■ **TASK GOAL**:
Say how many lines in the listing below contain the word "radio". Give the number alone.

■ **SUPPLIED MATERIAL**:
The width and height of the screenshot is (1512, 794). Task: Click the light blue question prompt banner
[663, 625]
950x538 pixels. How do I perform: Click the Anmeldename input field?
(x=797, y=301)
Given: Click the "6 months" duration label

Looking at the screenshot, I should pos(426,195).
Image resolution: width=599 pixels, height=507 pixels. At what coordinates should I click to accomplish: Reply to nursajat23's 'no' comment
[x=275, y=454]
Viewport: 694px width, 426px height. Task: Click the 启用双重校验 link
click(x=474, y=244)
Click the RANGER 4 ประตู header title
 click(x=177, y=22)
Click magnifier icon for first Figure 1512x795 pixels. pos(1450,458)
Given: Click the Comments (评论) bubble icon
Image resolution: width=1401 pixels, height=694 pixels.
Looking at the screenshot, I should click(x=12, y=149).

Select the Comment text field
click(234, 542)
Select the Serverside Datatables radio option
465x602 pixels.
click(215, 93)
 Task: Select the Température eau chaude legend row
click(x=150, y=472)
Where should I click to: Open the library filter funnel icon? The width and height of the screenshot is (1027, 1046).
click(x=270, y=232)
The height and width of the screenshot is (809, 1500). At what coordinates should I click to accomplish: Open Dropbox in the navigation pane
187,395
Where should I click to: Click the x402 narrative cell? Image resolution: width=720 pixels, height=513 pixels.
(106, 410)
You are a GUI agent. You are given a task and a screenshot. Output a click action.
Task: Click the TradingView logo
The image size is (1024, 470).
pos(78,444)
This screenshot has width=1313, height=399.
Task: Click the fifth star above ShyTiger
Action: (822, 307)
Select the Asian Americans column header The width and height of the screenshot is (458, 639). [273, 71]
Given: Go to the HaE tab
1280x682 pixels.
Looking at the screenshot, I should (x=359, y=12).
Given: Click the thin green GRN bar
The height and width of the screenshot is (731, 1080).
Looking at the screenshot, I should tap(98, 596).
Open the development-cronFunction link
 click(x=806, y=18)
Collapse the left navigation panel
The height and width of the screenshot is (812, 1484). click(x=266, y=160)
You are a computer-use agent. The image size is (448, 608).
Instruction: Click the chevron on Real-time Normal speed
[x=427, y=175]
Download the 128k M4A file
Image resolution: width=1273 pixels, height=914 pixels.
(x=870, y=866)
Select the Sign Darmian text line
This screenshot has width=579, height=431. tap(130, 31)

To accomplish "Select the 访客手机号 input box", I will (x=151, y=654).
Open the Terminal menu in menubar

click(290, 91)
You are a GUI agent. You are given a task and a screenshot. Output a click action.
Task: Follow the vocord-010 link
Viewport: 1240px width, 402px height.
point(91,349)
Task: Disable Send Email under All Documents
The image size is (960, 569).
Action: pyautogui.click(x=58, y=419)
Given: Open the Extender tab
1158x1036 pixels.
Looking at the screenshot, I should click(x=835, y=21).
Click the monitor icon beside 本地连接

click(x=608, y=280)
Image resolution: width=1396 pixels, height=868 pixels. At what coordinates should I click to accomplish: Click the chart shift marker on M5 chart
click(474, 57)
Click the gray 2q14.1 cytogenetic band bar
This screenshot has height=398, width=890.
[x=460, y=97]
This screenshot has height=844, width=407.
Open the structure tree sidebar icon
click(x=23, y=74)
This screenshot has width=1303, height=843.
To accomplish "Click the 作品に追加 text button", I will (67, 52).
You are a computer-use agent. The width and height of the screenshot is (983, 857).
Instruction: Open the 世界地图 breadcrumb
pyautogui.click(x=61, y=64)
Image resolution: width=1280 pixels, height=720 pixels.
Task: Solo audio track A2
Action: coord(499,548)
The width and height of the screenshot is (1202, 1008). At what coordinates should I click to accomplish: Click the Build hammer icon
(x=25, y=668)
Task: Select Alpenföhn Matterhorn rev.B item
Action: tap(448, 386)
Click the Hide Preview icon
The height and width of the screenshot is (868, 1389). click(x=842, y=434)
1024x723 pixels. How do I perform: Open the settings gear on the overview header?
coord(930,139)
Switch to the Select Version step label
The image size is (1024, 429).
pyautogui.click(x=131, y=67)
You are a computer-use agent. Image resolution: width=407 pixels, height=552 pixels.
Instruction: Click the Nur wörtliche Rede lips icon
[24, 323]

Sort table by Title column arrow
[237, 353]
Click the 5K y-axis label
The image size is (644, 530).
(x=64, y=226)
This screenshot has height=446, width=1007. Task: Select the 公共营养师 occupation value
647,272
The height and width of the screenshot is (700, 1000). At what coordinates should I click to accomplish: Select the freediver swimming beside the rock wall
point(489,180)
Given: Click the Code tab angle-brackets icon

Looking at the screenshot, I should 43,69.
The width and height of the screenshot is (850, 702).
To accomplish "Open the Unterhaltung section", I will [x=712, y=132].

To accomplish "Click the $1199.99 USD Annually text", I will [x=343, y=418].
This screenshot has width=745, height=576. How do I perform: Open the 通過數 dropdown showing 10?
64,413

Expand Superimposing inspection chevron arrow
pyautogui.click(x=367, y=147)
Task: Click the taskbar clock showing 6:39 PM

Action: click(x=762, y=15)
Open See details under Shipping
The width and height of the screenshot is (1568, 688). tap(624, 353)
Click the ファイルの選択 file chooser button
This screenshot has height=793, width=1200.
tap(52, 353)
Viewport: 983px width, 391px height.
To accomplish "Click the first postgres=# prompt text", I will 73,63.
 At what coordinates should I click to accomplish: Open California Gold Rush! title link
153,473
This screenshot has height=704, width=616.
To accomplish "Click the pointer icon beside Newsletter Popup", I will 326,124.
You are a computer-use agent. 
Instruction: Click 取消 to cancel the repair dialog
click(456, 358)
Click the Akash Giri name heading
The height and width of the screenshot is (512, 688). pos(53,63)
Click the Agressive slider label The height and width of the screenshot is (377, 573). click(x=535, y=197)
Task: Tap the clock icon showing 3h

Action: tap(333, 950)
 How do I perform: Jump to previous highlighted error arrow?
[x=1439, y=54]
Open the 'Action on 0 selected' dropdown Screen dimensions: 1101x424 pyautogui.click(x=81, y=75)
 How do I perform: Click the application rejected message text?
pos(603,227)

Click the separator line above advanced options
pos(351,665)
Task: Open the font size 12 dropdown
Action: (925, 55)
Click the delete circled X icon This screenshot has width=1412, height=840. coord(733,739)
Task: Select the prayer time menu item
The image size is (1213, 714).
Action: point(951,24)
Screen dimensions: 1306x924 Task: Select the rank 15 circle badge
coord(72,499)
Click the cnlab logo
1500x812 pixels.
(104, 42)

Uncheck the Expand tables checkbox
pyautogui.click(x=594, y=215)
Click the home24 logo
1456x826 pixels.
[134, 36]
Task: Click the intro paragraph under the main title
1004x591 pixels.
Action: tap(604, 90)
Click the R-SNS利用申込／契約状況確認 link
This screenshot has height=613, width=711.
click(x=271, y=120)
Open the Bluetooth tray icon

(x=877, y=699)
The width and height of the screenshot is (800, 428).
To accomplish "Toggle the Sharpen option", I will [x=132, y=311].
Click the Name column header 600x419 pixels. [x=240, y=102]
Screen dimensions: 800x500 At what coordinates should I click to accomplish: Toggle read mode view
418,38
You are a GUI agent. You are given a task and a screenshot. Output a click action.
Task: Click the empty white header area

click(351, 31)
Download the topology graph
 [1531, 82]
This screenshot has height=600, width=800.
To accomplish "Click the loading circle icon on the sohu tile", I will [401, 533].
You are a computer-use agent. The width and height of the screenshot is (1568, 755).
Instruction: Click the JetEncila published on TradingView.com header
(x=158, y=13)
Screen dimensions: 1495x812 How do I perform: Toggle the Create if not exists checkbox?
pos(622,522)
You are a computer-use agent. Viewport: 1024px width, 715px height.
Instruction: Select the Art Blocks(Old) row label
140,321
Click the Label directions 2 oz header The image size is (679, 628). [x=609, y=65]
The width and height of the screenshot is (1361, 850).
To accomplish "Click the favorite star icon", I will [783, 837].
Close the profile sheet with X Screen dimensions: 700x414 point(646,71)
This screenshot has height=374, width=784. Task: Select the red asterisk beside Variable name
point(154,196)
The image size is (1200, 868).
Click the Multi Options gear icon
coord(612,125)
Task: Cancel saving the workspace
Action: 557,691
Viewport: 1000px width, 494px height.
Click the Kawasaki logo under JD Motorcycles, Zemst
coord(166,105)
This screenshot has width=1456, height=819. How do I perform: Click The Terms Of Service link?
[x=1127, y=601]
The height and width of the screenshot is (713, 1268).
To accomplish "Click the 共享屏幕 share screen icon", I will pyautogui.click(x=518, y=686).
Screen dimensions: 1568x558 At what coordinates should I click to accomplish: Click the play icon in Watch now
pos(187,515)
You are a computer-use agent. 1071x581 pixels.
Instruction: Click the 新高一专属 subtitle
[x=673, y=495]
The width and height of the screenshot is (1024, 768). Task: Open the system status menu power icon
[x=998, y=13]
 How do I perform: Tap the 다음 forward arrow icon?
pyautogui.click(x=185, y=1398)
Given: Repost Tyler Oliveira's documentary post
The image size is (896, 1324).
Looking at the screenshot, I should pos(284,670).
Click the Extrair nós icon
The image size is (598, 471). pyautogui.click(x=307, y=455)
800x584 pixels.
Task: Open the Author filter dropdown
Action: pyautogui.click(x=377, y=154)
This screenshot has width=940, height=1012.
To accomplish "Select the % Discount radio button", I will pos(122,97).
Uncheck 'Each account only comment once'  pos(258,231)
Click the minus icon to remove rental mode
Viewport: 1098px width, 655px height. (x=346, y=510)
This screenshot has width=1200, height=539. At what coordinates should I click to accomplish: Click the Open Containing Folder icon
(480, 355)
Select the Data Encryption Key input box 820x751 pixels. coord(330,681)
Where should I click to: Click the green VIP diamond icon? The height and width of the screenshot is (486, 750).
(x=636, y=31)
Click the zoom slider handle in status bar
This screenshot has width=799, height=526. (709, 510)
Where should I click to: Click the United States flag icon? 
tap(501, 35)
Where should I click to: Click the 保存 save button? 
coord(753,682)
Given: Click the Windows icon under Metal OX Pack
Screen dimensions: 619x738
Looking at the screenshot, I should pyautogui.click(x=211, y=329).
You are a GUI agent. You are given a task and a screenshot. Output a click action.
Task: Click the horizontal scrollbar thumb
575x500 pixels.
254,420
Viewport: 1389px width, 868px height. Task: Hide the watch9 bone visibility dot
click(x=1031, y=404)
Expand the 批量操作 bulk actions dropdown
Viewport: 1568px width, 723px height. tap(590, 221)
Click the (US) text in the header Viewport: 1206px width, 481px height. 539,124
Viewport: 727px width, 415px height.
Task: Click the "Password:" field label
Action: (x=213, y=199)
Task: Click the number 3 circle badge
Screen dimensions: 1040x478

■ **RESPONSE BOX**:
2